There is a non-trivial correlation between one's ability to do well on the LSAT and the ability to pass a bar exam, and almost none between uGPA and the bar exam. As flawed as it is, it's currently the only ex ante basis by which a law school might judge how likely a prospective student is to pass a bar exam, which he must do if he is to practice law. If there were research showing those other tests to be as predictive or more predictive than the LSAT in this way, then it would not bother anyone if those were used instead of (or in conjunction with) the LSAT.

The only reason law schools are considering non-LSAT takers is pecuniary - as the number of LSAT takers remains depressed and the market for 1Ls remains bearish, they need other pools from which to draw. If meeting "mixed client needs at an affordable cost" were simply about the supply of attorneys, then the last six years of hugely unemployed and underemployed graduating classes would have solved that problem. Law schools only want a way around their own accreditation standards are preventing them from placing enough federal loan conduits in their classes to stay solvent; this has nothing to do with the welfare of their graduates or their future client base, if any.

JillyfromPhilly

Can anyone explain the rationale behind requiring a student to have scored in the 85th percentile nationally on the ACT, SAT, GRE or GMAT, when schools like Drexel (155) and Santa Clara (157) enroll classes where the median student's score is 155 (63rd percentile) and 157 (70th percentile) respectively, on the LSAT? If the 85th percentile is the cutoff for other tests, why wouldn't the same standard make sense for the LSAT?

Jeff Harrison

Does anyone know if unpaid externships have an impact on employment for law school grades? If you have hundreds of them and they are actually doing something of value there must be some impact on law grads or others.

twbb

Mark,

The LSAT absolutely does reflect how well you write or speak, efficiently and effectively complete your work. If you cannot understand what the test is trying to say in the reading comprehension section, then that does reflect your facility with language. If you can't finish the LSAT in the time allotted, then you have not used your time efficiently and effectively.

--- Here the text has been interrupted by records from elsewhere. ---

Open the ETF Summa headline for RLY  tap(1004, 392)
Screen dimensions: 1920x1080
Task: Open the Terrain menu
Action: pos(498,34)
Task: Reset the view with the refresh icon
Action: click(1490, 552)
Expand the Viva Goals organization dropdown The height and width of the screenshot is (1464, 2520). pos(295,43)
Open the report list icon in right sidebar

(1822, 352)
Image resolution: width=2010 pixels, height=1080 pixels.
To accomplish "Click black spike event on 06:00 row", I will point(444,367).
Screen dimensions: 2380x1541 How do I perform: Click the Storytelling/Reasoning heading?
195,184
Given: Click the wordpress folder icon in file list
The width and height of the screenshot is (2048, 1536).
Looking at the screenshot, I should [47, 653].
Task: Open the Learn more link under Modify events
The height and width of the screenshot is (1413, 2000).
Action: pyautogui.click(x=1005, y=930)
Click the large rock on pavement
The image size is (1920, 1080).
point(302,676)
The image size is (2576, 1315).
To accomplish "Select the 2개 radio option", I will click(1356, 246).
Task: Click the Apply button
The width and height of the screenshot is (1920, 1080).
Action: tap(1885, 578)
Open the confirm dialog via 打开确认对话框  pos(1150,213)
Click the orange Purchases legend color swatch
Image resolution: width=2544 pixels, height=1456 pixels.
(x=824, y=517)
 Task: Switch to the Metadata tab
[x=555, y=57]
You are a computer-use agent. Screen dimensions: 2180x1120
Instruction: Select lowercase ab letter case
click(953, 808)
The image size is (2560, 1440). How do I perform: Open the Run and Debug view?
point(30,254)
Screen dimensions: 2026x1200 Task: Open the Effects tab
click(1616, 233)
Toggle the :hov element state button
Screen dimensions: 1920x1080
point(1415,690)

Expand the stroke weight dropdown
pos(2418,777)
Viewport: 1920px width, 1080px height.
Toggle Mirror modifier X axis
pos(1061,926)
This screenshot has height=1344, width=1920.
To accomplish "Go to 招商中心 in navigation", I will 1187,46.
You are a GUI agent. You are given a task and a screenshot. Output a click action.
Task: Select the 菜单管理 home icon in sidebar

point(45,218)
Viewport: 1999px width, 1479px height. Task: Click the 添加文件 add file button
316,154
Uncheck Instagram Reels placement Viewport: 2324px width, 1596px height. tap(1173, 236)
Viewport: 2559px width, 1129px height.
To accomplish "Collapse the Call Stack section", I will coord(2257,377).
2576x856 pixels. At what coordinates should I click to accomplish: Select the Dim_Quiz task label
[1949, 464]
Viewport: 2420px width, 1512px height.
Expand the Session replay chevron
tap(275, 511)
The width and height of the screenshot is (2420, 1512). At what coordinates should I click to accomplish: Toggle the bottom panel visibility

As for allowing a broader selection of students, law schools are already almost open admission by this point. Even if you score dismally on the LSAT, an ABA-accredited school somewhere will almost certainly be likely to accept you.

anon

A student at the median at one ABA accredited law school last year - 143 - scored worse on the LSAT than about 80% of all other takers.
Again, is it necessary to maintain ANY standards? Say what you will about the LSAT, does scoring in the bottom 20% mean anything?
Should a sense of responsibility within the academy find some sort of concrete expression?
I suppose it has, right here in this thread: some argue to eliminate the LSAT entirely!
That won't happen anytime soon.
Is there any reason a law school would want to exclude from the profile of an incoming class LSAT scores in the 85th percentile? The need to admit a student without inclusion of that student's LSAT score in the stats can only mean that student obtained a poor score or no score.
The need to admit a full 10% of an incoming class with NO LSAT score is dubious. This is especially true if to qualify for admission with no LSAT score, schools will be purportedly required to require a student to have placed at or near the top of his/her UG class and to have taken another graduate school admission test.